JEWELRY ARTISANS OF MAINE
jewelry makers guild
Challenges
Every other month or so we challenge each other to construct a wearable piece of jewelry along a theme or from a specified material. The goal is to push ourselves to work in media we are unfamiliar with. The members then vote on the best creation and the winner receives a $25 gift certificate to the jewelry supply store of their choice.

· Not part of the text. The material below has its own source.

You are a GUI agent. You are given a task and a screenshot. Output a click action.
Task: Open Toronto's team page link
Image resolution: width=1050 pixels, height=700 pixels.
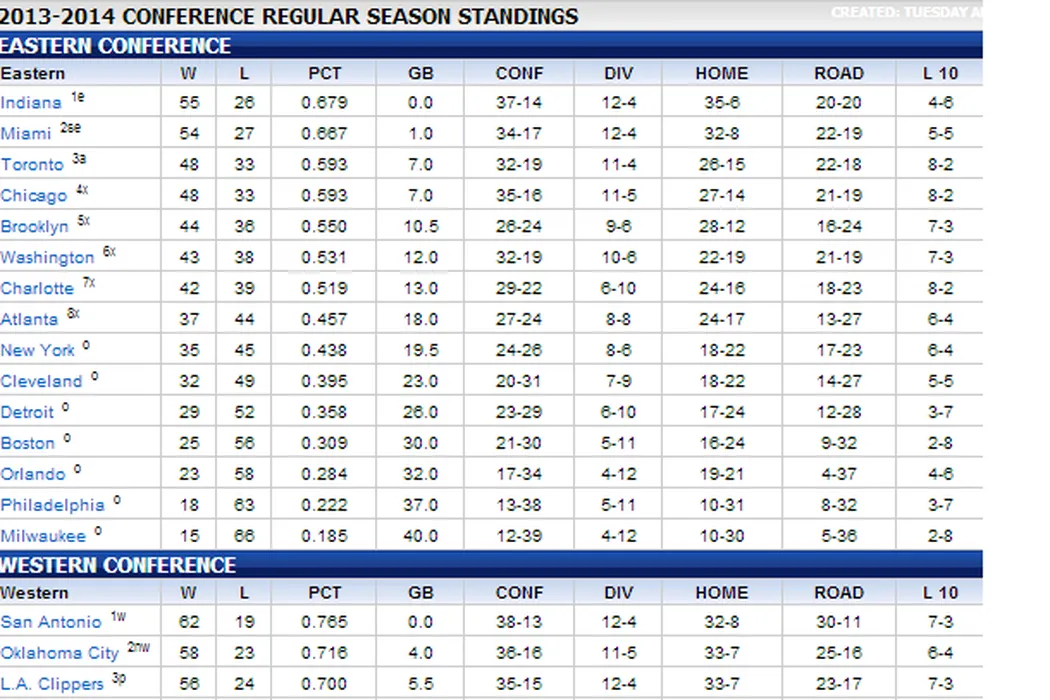tap(32, 165)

In honor of Mother's Day we decided on "Rebirth" for our Spring challenge. This took imagination - how can you physically represent this in jewelry? Elizabeth Clark did so beautifully, with her flower-encased, resin pendant, complete with seeds and a bit of soil. Well done!
I thought the Winter! challenge would be, well...pretty cut and dried. Make something white and there you go. And yes, we did create a lot of white. But the designs were very different and it never fails to surprise how uniquely each of us views our surroundings. From sparkly, textured, delicate, and compact to microscopically detailed (an individual snowflake) and big pictureseque (snow-dirt-snow-dirt - the city plows have been busy this year!) - all of these things appear in the submittals for this month's challenge. Our winner: Marsha DeFilippo, who stole the show with her asymetrical rendition of falling snow.

This n' That
Winning Design (sold before I could get a photo!)
Our This n' That challenges take some thought! Each member brings in several pieces of the same component and everyone has to construct a wearable jewelry item using every component (you can add components, like wire, but you cannot subtract). Some of us go easy on the others - I brought in a bead (easy to string!) - while some of us go out of the way to torment the rest (how do you make something out of bobbi pins, screws, and pennies?). Deb Rollins won this challenge by creating a locket to display her components.

All Buttoned Up
Winning Design
Elizabeth Clark, one of our newest members, suggested the Button Challenge, which pretty much put us all at the same level: neophyte. In the end, we came up with a wide variety of designs and Doris Ayotte took home the award with a well constructed and perfectly wearable necklace of vintage buttons. Congratulations Doris!

The Color Orange
Winning Design
Orange is not an easy color to work with, which is why we selected it for our 2010 summer challenge. Donna Tumosa had the winning design - a fabricated argentium silver bracelet made with lampwork glass beads, torched by the artist herself.

Fabric Jewelry
Winning Design
A few weeks before our May challenge, we taught ourselves how to make cloth beads using straws wrapped in fabric. Lisa Taylor won this challenge with a fan necklace, constructed from handmade fabric beads painted silver on the edges and strung side-to-side.

What Summer Means to Me
Winning Design
Summer jewelry is orange, cream, and pink, lightweight, and jingly according to Lisa Taylor, our winner of this challenge!

Hardware Hotties
Winning Design
Jewelry contructed out of found objects (like sea glass and watch parts) is a hot commodity these days, so why not something made out of items purchased from a hardware store?